What the task asks :: Word-for-word transcription is needed for all of the entries.

Stored data
---+---

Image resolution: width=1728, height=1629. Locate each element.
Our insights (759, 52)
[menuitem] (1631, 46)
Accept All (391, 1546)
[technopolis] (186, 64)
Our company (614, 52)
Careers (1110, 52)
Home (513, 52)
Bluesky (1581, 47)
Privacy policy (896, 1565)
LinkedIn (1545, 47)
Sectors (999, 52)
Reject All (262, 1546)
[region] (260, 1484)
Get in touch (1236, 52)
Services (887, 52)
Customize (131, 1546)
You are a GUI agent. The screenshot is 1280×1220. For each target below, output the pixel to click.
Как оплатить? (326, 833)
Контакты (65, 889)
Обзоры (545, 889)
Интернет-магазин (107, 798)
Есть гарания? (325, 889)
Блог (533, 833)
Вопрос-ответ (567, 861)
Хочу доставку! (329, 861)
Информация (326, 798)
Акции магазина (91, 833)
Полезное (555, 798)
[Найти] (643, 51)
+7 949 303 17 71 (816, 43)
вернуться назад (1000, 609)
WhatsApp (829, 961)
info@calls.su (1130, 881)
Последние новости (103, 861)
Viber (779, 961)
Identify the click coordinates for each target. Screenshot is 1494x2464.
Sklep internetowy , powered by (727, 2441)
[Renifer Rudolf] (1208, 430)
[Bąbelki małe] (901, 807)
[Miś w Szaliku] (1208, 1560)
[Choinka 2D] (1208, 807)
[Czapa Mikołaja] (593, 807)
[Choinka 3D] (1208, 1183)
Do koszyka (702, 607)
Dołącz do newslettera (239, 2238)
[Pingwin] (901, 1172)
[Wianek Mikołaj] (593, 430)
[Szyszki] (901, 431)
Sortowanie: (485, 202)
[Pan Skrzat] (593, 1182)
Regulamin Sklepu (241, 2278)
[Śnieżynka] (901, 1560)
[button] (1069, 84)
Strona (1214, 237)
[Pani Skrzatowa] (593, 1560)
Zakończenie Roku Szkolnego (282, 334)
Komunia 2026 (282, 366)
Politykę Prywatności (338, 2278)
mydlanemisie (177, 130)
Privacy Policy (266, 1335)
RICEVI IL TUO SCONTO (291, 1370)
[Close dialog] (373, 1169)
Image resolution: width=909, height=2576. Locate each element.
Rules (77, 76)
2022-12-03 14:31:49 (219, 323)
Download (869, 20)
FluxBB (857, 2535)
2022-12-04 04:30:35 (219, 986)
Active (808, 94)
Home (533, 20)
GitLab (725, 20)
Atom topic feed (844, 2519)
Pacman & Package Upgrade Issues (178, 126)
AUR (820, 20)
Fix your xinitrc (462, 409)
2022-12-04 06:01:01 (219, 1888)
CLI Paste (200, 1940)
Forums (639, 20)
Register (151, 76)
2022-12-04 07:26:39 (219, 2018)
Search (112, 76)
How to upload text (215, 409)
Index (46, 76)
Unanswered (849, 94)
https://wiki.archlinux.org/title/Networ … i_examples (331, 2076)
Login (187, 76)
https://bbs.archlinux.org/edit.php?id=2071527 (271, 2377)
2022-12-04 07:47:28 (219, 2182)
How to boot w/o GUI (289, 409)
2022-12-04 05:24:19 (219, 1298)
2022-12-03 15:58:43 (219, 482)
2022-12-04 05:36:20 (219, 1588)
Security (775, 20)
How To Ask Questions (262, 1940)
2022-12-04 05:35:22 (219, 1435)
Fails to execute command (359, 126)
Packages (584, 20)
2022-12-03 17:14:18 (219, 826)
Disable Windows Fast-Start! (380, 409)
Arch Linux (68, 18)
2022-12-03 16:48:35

---+---

Response box ::
Image resolution: width=1728, height=1629. Locate each element.
Our insights (759, 52)
[menuitem] (1631, 46)
Accept All (391, 1546)
[technopolis] (186, 64)
Our company (614, 52)
Careers (1110, 52)
Home (513, 52)
Bluesky (1581, 47)
Privacy policy (896, 1565)
LinkedIn (1545, 47)
Sectors (999, 52)
Reject All (262, 1546)
[region] (260, 1484)
Get in touch (1236, 52)
Services (887, 52)
Customize (131, 1546)
You are a GUI agent. The screenshot is 1280×1220. For each target below, output the pixel to click.
Как оплатить? (326, 833)
Контакты (65, 889)
Обзоры (545, 889)
Интернет-магазин (107, 798)
Есть гарания? (325, 889)
Блог (533, 833)
Вопрос-ответ (567, 861)
Хочу доставку! (329, 861)
Информация (326, 798)
Акции магазина (91, 833)
Полезное (555, 798)
[Найти] (643, 51)
+7 949 303 17 71 (816, 43)
вернуться назад (1000, 609)
WhatsApp (829, 961)
info@calls.su (1130, 881)
Последние новости (103, 861)
Viber (779, 961)
Identify the click coordinates for each target. Screenshot is 1494x2464.
Sklep internetowy , powered by (727, 2441)
[Renifer Rudolf] (1208, 430)
[Bąbelki małe] (901, 807)
[Miś w Szaliku] (1208, 1560)
[Choinka 2D] (1208, 807)
[Czapa Mikołaja] (593, 807)
[Choinka 3D] (1208, 1183)
Do koszyka (702, 607)
Dołącz do newslettera (239, 2238)
[Pingwin] (901, 1172)
[Wianek Mikołaj] (593, 430)
[Szyszki] (901, 431)
Sortowanie: (485, 202)
[Pan Skrzat] (593, 1182)
Regulamin Sklepu (241, 2278)
[Śnieżynka] (901, 1560)
[button] (1069, 84)
Strona (1214, 237)
[Pani Skrzatowa] (593, 1560)
Zakończenie Roku Szkolnego (282, 334)
Komunia 2026 (282, 366)
Politykę Prywatności (338, 2278)
mydlanemisie (177, 130)
Privacy Policy (266, 1335)
RICEVI IL TUO SCONTO (291, 1370)
[Close dialog] (373, 1169)
Image resolution: width=909, height=2576. Locate each element.
Rules (77, 76)
2022-12-03 14:31:49 (219, 323)
Download (869, 20)
FluxBB (857, 2535)
2022-12-04 04:30:35 (219, 986)
Active (808, 94)
Home (533, 20)
GitLab (725, 20)
Atom topic feed (844, 2519)
Pacman & Package Upgrade Issues (178, 126)
AUR (820, 20)
Fix your xinitrc (462, 409)
2022-12-04 06:01:01 (219, 1888)
CLI Paste (200, 1940)
Forums (639, 20)
Register (151, 76)
2022-12-04 07:26:39 (219, 2018)
Search (112, 76)
How to upload text (215, 409)
Index (46, 76)
Unanswered (849, 94)
https://wiki.archlinux.org/title/Networ … i_examples (331, 2076)
Login (187, 76)
https://bbs.archlinux.org/edit.php?id=2071527 (271, 2377)
2022-12-04 07:47:28 (219, 2182)
How to boot w/o GUI (289, 409)
2022-12-04 05:24:19 (219, 1298)
2022-12-03 15:58:43 (219, 482)
2022-12-04 05:36:20 (219, 1588)
Security (775, 20)
How To Ask Questions (262, 1940)
2022-12-04 05:35:22 (219, 1435)
Fails to execute command (359, 126)
Packages (584, 20)
2022-12-03 17:14:18 (219, 826)
Disable Windows Fast-Start! (380, 409)
Arch Linux (68, 18)
2022-12-03 16:48:35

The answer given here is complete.